• _REQUIREMENT_:
Only the lines that hold "pixels" should be in the answer, each copied from the data below.

----- DATA PROVIDED

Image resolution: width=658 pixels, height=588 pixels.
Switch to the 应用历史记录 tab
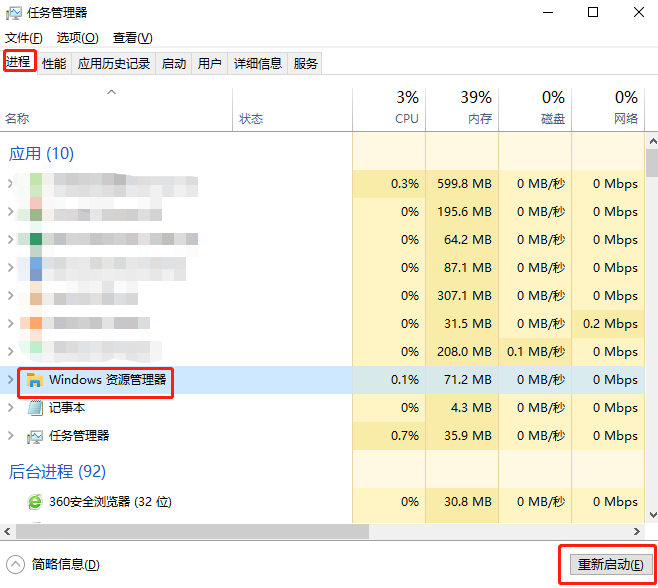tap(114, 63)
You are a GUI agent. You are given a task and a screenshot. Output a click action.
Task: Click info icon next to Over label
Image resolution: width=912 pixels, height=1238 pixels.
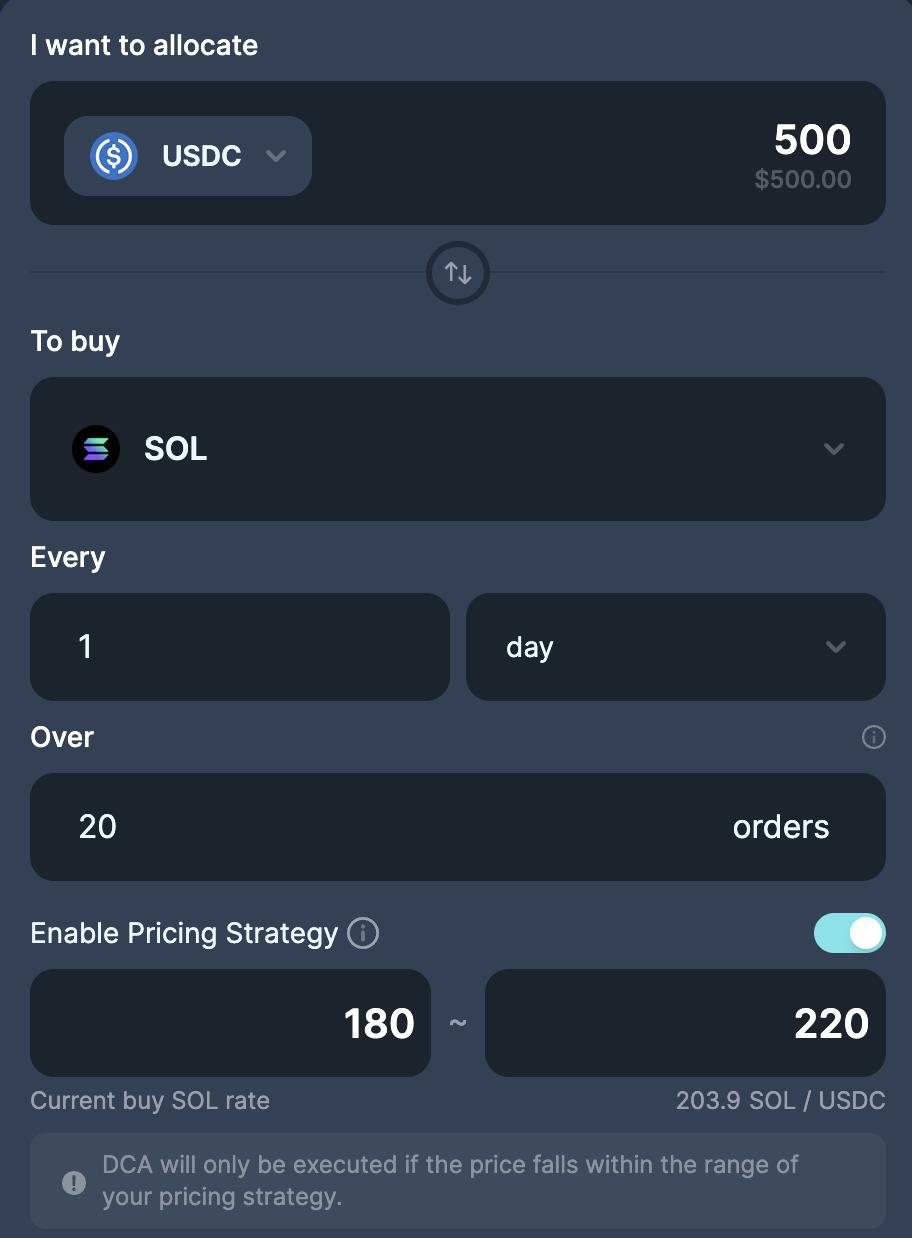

----------

• _TASK SOLUTION_:
Image resolution: width=658 pixels, height=588 pixels.
Image resolution: width=912 pixels, height=1238 pixels.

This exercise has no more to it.